Microsoft patches SMBv3 wormable bug that leaked earlier this week

Emergency out-of-band fix for CVE-2020-0796 is now rolling out to Windows 10 and Windows Server 2019 systems worldwide.

patching-windows-10.jpg

Microsoft has released today a patch for a vulnerability in the SMBv3 protocol that accidentally leaked online earlier this week during the March 2020 Patch Tuesday preamble.

The fix is available as KB4551762, an update for Windows 10, versions 1903 and 1909, and Windows Server 2019, versions 1903 and 1909.

The update fixes CVE-2020-0796 (SMBGhost), a vulnerability in Server Message Block, a protocol for sharing files, printers, and other resources on local networks and the Internet.

The bug allows attackers to connect to remote systems where the SMB service is enabled and run malicious code with SYSTEM privileges, allowing for remote takeovers of vulnerable systems.

Earlier this week, due to what looks like a miscommunication between Microsoft and some antivirus vendors, details about this bug leaked online.

Antivirus vendors said the bug could be weaponized to develop self-spreading SMB worms, similar to the capabilities used by the WannaCry and NotPetya ransomware strains in 2017.

While Microsoft was not initially planning to release fixes this month, the company was eventually forced to push today's patch after the cat was out of the bag.

Today's fixes come just in time.

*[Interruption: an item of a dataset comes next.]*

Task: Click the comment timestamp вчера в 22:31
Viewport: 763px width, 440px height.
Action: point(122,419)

Since Tuesday, several security researchers have told this reporter that it only took them five minutes to find the bug's location in the SMB driver's code.

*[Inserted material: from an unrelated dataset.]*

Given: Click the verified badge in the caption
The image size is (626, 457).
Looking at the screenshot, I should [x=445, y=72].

Some researchers have also developed basic proof-of-concept demos, showing how they used the vulnerability to cause crashes on vulnerable machines.

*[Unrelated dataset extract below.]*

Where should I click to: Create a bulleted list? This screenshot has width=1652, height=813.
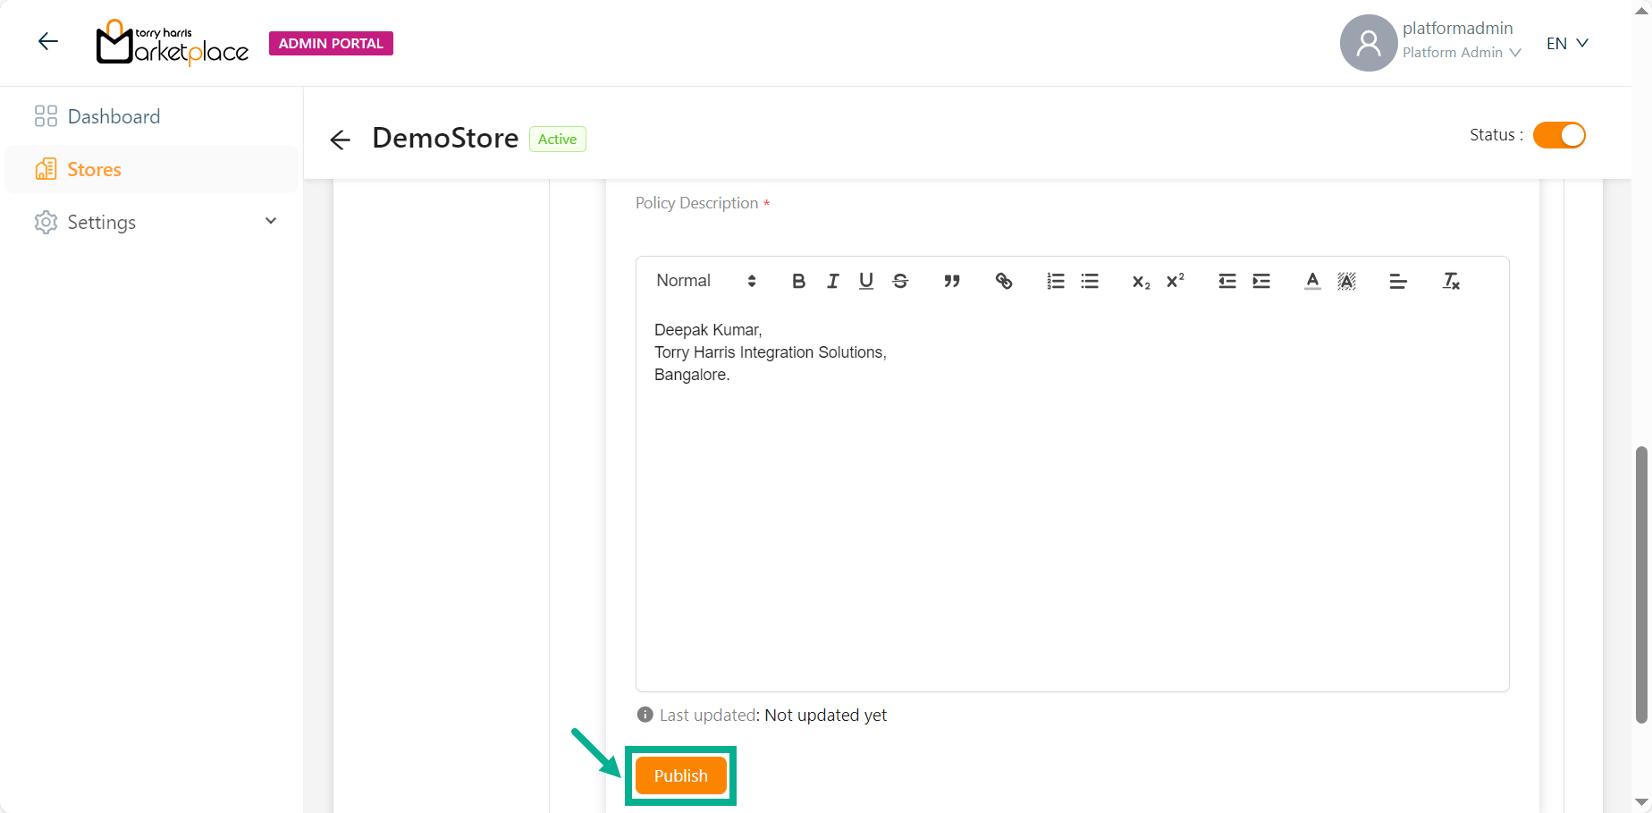[1089, 282]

Microsoft said that the vulnerability only impacts Windows 10 and Windows Server 2019 (both v1903 and v1909) systems.

Cyber-security firm Kryptos Logic said today it identified around 48,000 hosts across the internet that had the SMB port exposed to the internet and were vulnerable to potential attacks using this bug.

For users who can't install today's patch right away, Microsoft has detailed mitigation advice in a separate security advisory.